=== What is required ===
Search the records for the word "computer" and copy each line in which it appears.
[[ Data to examine, beginning ]]
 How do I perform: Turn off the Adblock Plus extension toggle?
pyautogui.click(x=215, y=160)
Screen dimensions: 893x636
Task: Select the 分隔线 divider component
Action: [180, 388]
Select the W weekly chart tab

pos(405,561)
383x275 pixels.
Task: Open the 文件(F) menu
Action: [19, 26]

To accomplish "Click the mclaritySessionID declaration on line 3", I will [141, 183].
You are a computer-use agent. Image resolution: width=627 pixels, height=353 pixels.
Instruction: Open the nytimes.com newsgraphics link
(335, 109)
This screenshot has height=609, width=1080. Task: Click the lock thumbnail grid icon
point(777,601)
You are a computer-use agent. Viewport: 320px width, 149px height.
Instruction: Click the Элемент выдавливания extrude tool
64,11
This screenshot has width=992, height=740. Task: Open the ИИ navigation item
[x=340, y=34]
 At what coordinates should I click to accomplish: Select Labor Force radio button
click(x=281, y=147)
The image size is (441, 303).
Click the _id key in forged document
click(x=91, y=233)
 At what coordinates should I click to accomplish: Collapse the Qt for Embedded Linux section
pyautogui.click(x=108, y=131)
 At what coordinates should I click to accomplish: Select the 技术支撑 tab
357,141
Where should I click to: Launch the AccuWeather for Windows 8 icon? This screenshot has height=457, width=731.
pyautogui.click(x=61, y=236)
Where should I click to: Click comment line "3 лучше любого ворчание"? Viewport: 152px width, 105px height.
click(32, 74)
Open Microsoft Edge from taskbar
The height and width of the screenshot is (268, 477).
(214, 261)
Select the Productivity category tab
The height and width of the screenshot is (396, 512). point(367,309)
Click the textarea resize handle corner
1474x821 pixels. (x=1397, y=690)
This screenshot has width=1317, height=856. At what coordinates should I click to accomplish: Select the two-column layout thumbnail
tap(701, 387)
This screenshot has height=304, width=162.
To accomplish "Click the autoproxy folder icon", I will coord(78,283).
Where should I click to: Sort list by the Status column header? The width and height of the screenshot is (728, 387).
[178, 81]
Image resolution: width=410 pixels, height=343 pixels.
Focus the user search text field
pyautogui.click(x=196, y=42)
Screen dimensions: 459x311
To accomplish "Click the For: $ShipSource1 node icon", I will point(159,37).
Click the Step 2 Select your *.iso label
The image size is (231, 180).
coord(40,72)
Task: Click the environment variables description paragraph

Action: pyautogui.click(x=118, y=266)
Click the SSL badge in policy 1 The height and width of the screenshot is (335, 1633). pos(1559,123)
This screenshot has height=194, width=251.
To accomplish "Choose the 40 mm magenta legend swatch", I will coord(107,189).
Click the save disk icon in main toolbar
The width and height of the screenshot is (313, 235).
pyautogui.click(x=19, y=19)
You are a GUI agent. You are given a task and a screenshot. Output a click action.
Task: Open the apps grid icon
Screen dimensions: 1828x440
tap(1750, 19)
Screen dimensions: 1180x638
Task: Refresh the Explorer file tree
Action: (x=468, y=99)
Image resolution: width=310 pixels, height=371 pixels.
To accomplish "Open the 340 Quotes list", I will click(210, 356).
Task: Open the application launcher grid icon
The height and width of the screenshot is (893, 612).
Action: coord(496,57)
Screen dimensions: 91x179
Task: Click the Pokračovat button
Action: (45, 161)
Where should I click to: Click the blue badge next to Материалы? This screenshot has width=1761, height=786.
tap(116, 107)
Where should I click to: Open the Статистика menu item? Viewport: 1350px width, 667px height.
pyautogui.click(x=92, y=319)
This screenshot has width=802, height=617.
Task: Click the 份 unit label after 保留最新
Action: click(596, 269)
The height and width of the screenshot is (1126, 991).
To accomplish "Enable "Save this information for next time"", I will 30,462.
[[ Data to examine, end ]]
=== Answer area ===
You are a computer-use agent. Image resolution: width=627 pixels, height=353 pixels.
You are a computer-use agent. Viewport: 320px width, 149px height.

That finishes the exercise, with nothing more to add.